Ms Timbo did not test positive to COVID-19.
It will be alleged the three women flew from Melbourne to Sydney before arriving in Queensland and, upon their arrival on July 21, did not declare to police that they had been in Victoria.
While in Melbourne, the women were fined by authorities for breaking COVID-19 rules by organising a party of more than 30 people at their accommodation.
It is understood that upon their return to Queensland, Ms Muranga and Ms Lasu moved freely among the Brisbane and Logan communities for eight days while infectious before they were detected by authorities and placed under police guard in hospital.

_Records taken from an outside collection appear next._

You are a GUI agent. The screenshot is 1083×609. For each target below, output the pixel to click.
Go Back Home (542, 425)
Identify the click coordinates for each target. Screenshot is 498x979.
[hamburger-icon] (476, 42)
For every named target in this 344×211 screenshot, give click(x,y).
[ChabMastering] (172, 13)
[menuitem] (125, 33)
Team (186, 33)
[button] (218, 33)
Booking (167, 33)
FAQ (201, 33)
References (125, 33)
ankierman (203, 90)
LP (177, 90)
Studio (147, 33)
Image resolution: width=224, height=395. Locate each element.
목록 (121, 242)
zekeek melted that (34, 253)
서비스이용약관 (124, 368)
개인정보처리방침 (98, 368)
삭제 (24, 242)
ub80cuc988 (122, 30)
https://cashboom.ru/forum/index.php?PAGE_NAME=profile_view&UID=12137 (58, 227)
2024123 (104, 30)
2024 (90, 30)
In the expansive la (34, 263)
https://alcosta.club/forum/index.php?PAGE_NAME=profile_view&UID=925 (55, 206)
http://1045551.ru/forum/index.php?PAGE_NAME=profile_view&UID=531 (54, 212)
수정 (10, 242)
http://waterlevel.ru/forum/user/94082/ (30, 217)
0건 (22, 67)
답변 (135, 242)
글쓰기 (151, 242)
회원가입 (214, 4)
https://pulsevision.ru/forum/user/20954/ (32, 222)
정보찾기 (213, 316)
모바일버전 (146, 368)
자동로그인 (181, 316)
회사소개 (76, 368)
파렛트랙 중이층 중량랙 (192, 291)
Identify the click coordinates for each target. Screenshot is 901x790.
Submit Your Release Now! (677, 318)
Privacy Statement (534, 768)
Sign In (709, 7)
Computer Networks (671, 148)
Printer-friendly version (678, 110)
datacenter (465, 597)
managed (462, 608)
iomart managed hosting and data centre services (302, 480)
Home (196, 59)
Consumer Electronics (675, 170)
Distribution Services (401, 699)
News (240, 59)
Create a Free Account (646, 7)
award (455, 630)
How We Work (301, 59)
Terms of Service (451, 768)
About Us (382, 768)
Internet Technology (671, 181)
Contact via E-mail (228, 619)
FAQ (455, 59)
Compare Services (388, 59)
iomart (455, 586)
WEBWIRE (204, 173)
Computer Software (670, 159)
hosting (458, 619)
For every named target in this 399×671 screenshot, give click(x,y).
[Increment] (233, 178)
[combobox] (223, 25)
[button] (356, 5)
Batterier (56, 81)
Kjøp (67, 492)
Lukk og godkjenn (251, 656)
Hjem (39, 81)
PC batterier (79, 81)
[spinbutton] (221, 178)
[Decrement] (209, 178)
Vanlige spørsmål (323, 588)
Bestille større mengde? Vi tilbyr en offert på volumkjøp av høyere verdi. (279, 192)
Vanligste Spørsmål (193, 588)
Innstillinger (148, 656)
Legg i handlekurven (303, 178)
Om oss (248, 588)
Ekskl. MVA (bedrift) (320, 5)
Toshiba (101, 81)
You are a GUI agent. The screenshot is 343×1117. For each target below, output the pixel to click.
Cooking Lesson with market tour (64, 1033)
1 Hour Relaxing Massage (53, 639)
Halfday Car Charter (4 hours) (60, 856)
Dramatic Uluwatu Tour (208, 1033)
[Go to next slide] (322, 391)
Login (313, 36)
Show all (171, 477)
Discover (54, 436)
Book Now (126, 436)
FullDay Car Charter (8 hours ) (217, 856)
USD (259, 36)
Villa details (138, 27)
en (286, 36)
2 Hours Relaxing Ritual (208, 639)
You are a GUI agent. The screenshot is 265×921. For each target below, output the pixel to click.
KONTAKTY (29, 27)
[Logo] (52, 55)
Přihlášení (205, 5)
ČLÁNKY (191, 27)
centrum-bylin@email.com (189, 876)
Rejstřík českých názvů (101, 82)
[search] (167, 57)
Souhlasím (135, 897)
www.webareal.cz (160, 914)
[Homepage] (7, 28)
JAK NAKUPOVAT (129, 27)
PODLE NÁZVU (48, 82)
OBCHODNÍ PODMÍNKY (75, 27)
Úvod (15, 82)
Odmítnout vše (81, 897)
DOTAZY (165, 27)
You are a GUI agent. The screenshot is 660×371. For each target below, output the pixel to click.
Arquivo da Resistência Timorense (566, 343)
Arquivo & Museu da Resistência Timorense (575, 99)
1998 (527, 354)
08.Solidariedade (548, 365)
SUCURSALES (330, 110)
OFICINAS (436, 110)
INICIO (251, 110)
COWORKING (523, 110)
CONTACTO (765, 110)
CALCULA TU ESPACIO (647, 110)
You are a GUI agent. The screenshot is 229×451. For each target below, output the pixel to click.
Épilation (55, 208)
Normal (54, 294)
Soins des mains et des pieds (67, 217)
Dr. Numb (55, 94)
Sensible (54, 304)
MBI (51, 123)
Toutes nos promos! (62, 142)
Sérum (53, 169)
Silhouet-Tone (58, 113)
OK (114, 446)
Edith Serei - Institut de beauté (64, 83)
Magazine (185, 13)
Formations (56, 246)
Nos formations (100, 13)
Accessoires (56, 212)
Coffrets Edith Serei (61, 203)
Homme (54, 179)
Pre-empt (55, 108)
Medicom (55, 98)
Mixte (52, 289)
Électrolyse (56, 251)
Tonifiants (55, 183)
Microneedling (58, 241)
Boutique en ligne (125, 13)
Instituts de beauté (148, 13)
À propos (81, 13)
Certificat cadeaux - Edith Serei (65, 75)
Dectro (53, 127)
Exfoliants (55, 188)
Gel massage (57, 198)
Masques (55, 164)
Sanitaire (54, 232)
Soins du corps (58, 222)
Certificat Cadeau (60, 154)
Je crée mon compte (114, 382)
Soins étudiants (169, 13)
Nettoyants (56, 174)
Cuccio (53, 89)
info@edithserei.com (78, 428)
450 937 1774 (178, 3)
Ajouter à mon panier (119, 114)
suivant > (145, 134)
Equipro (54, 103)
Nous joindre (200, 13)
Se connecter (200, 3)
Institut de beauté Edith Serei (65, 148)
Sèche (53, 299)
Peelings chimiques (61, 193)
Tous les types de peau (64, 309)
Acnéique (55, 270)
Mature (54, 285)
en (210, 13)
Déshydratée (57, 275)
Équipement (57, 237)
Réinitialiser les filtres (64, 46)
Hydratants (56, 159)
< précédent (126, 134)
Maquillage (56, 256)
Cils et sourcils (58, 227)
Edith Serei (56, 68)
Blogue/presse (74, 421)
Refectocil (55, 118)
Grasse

Weeks later, multiple cases of COVID-19 were detected in an outbreak at the Brisbane Youth Detention and police training academy in Wacol.
In late August, Health Minister Steven Miles said genomic testing of the virus had shown the strain that one of the women had was the same strain linked to the Wacol youth detention centre.
"Early results indicate the first case had the same strain of COVID-19 as one of the women who travelled to Melbourne as well as the diners who contracted it from them," Mr Miles said on August 25.
Health authorities have since confirmed they believe the clusters originated from the Logan women with a mystery case spreading it to the detention centre outbreak.
Queensland shut its borders to all people from Victoria on July 10 after the southern state's cases escalated.